The authors derive a closed-form law predicting grokking delay under AdamW, achieving 17.7% MAPE on held-out runs over a 41x delay range. They also establish a quantile-margin theorem linking delay to norm separation and angular reachability, with causal interventions confirming the mechanism.
We give the first quantitative prediction of grokking delay under AdamW. Treating the delay as a first-passage time, we derive a closed-form law T_grok - T_mem = (1 / 2 kappa_LL eta lambda) log(V_mem / V_star), where V_t = ||theta_t||^2 is the squared parameter norm, V_star is an architecture-dependent threshold, and kappa_LL absorbs the AdamW correction to the clean-SGD contraction rate 2 eta lambda.
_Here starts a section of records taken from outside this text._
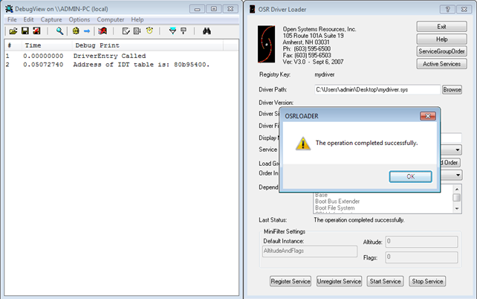Image resolution: width=477 pixels, height=299 pixels.
Task: Click the Driver Path text field
Action: pos(376,89)
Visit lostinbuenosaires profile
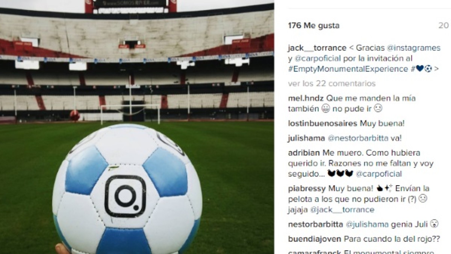Image resolution: width=451 pixels, height=254 pixels. (323, 123)
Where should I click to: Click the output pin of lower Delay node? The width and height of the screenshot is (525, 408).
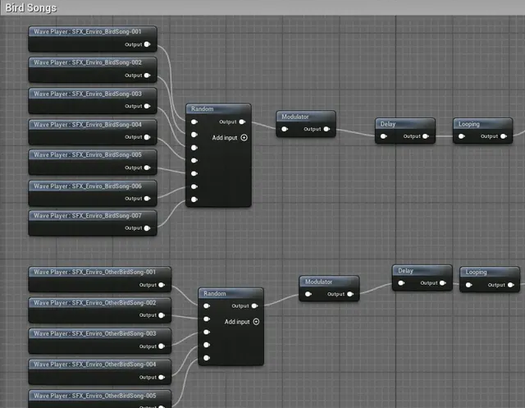[444, 283]
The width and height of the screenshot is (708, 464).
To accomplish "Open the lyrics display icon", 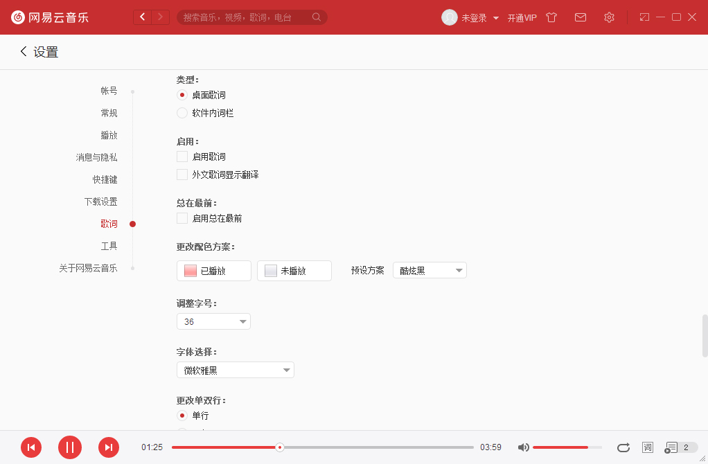I will coord(647,447).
Calibrating (kappa_LL, V_star) on a single hyperparameter cell predicts grokking delays on 26 held-out runs with MAPE 17.7% over a 41x delay range; the law generalises to MLPs (MAPE 18.0%, N=34) and degrades to 23.3% on cross-task extension (N=46, 43.5x range), with a structured residual in which V_star / V_mem stays comparatively stable within architecture (CV about 14% on the 1L transformer). First-passage of V_t is necessary but not sufficient. A quantile-margin theorem establishes that positive delay requires both norm separation V_mem > V_post and angular reachability of a threshold alpha_star = arcsin(C / V_T_mem^(1/2)), where C is computable from the empirical NTK feature map and the validation-margin quantile. Calibrating C on modulus p=89 predicts alpha_star = 47.2 degrees at p=97 (observed 47.8 degrees, error 1.3%) as a prior cross-cell prediction. Causal interventions that freeze the norm or remove weight decay at memorisation eliminate grokking (0/6 vs. 3/3 baseline), trapping the angular displacement near 12 degrees. kappa_LL is empirically measured per architecture rather than derived from (beta_1, beta_2, epsilon); within-architecture CV stays at most 15% across four architectures, but values differ by about 2x between architectural variants beyond depth alone. Empirical scope is algorithmic tasks (modular arithmetic, sparse parity) under AdamW; whether the law transfers to natural-language scale models is open.